======== Texte à lire
C’était à Noël. Le père d’Ingmar Bergman, pasteur sévère, offrit à l’un de ses enfants une lanterne magique. Comme aux premiers temps du cinéma, ce petit appareil permettait de glisser des films d’à peine quelques mètres qui s’animaient quand on actionnait une manivelle. L’image fixe devenait mouvante. La lanterne semblait vraiment magique.
“ Aussi longtemps que je vivrai, je n’oublierai ce projecteur, comment il était, comment il était fait, comment il était construit, raconte Bergman. C’était une boîte métallique, très simple, assez grande, noire, équipée d’un système de lentilles rudimentaire, avec une lampe à alcool et une sorte de cheminée tout en hauteur et, de cette cheminée, sortait toujours un peu de fumée… ”
En était-il conscient ? Le pasteur offrit l’objet à son fils aîné, celui qui ne s’intéressait pas le moins du monde au cinéma, tandis que le plus jeune reçut un ours en peluche. Frustration et jalousie. Le petit Ingmar dut céder la moitié de sa collection de soldats de plomb pour que son frère accepte de lui céder la précieuse lanterne. “ Après ça, j’ai perdu toutes les guerres, raconte le cinéaste, mais, en tout cas, j’avais le projecteur. ”
Il a 11 ans et découvre vite qu’au lieu de revoir sans cesse la même scène, très brève, il peut coller bout à bout différents films pour obtenir des séquences plus consistantes. Il améliore le projecteur. Remplace la lampe ordinaire par une plus puissante. S’enferme dans un placard pour éprouver avec plus d’intensité la magique luminosité du spectacle. Ingmar Bergman sait désormais comment s’échapper du carcan familial.
Avec ses économies, il s’achète un appareil photo. Il se construit un petit théâtre de marionnettes dont sa jeune sœur est la spectatrice attitrée. Il ne quittera plus ce territoire qui lui permet d’échapper à une éducation dont les principes reposent, par tradition, sur l’humiliation. “ C’était un système de société, explique-t-il. Chacun était en mesure d’humilier celui qu’il considérait comme son inférieur. Par exemple, l’enfant devait perpétuellement s’excuser auprès de ses parents. C’étaient toujours les enfants qui avaient commis une faute. Il fallait sans cesse demander pardon. A ses parents, à Dieu. ” Ce que montre le film-somme de Bergman, Fanny et Alexandre (1982), le plus ouvertement autobiographique, celui qu’il a présenté comme son “ testament ” : des parents figés, dans un monde étouffant.
================
======== Données enregistrées
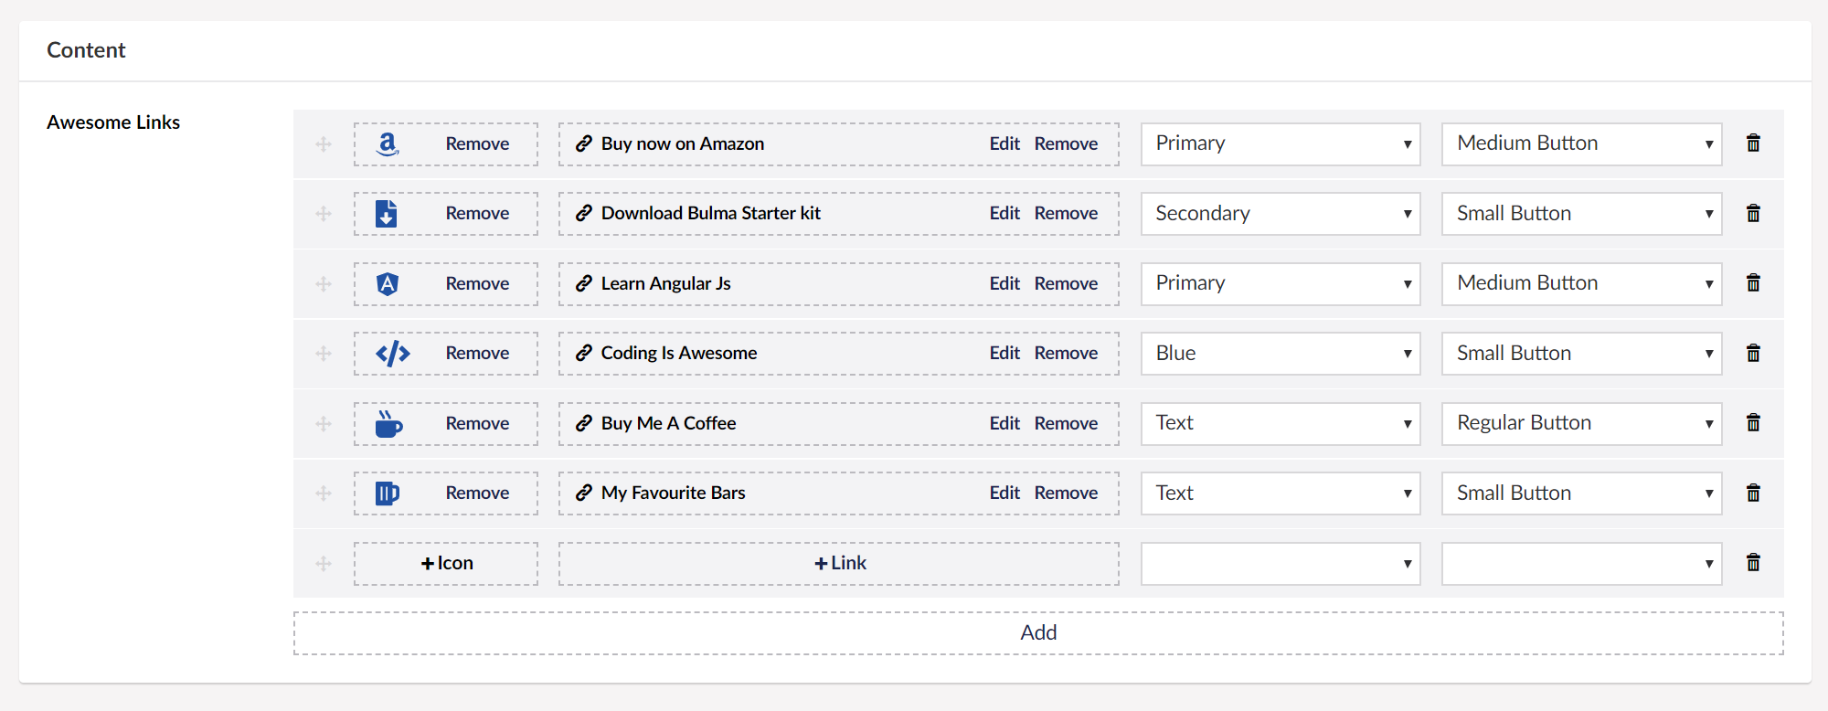Remove the My Favourite Bars link
Screen dimensions: 1828x711
[1066, 493]
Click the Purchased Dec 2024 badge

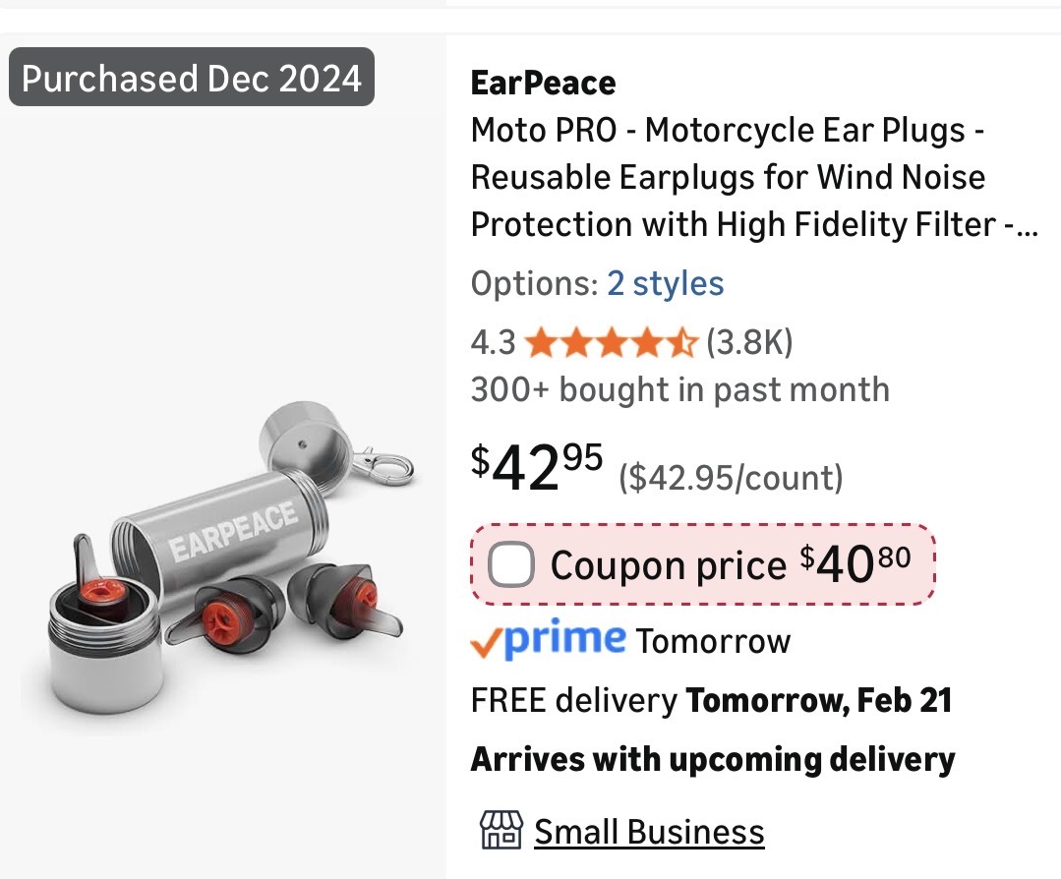click(x=192, y=78)
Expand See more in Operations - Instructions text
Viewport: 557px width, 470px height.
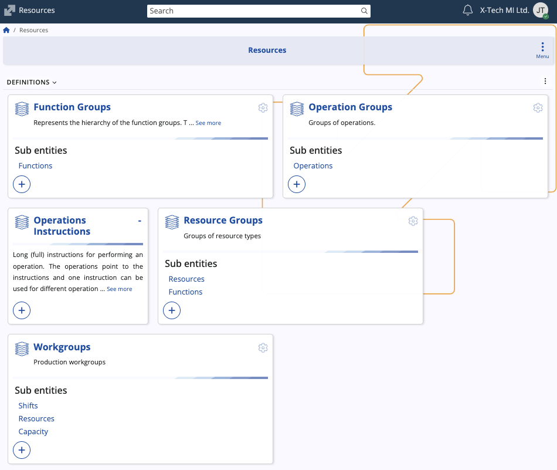(119, 289)
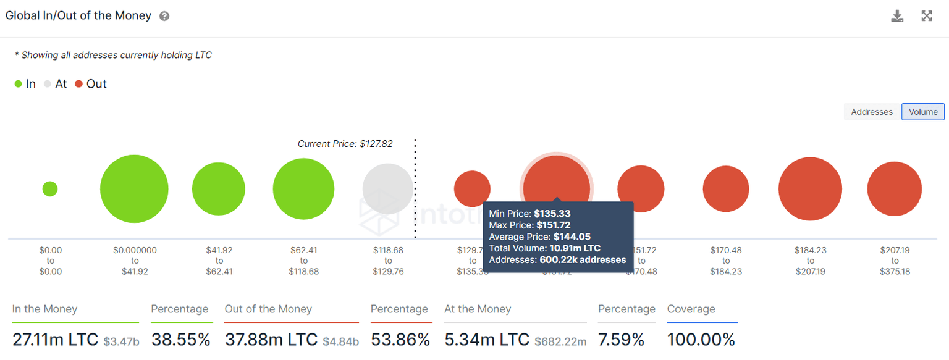Click the red $129.76 to $135.33 bubble
This screenshot has width=949, height=360.
[472, 189]
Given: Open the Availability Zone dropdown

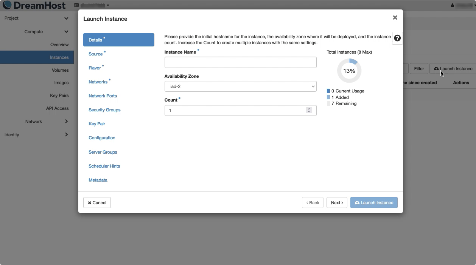Looking at the screenshot, I should (x=240, y=86).

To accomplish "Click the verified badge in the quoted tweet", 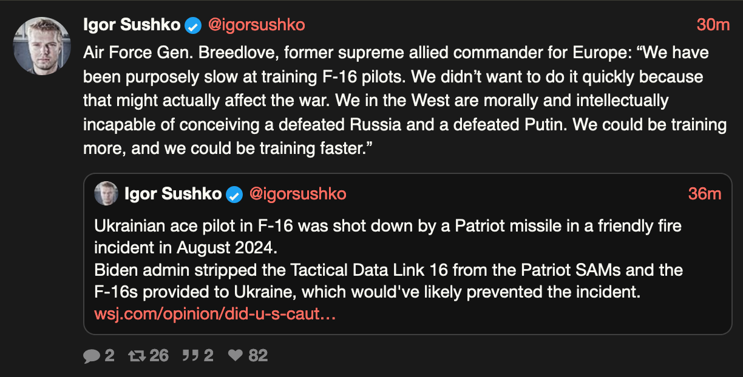I will [x=234, y=195].
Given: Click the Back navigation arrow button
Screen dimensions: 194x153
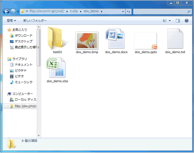Looking at the screenshot, I should pyautogui.click(x=6, y=12).
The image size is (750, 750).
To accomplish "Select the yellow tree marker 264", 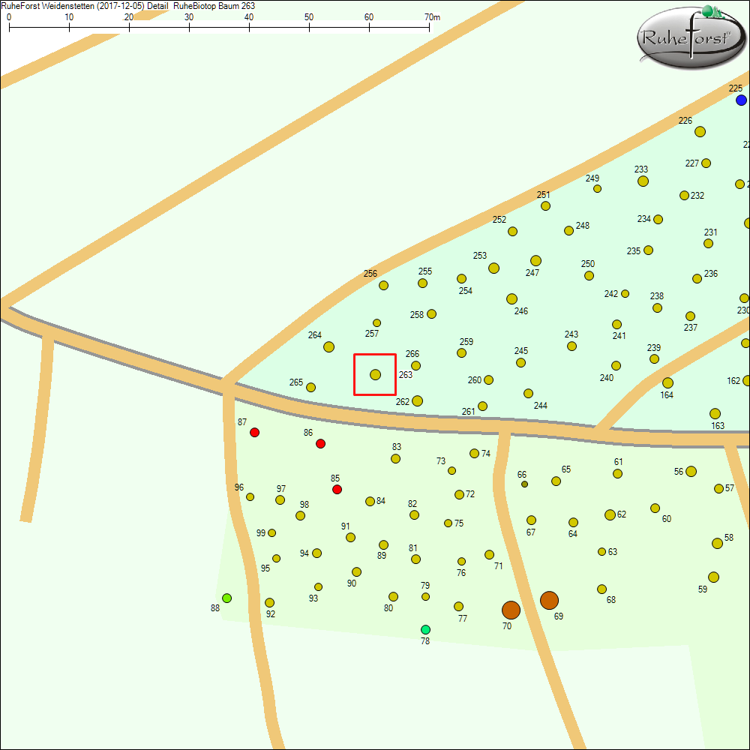I will [x=329, y=347].
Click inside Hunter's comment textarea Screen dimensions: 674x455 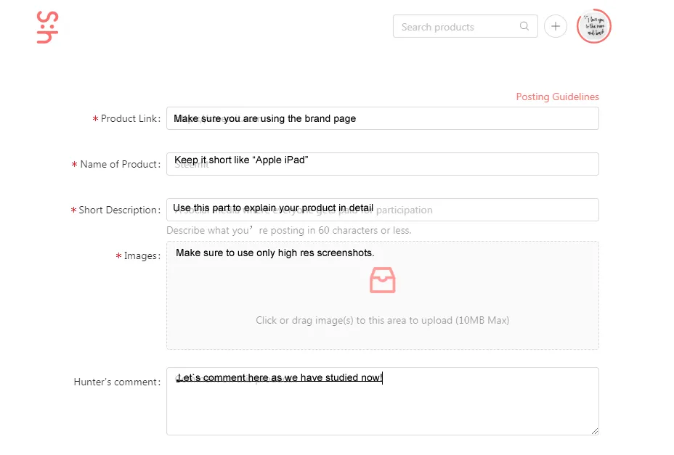382,406
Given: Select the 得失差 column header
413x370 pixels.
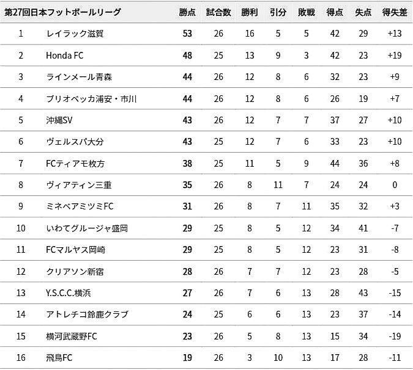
================
Consigne
Dans le texte sur l'enfance d'Ingmar Bergman, expliquez pourquoi le petit Ingmar a dû céder la moitié de ses soldats de plomb.

Réponse
Le pasteur avait offert la lanterne magique au fils aîné, qui ne s'intéressait pas du tout au cinéma, tandis qu'Ingmar n'avait reçu qu'un ours en peluche. Ingmar a donc donné la moitié de sa collection de soldats de plomb pour que son frère accepte de lui céder la lanterne.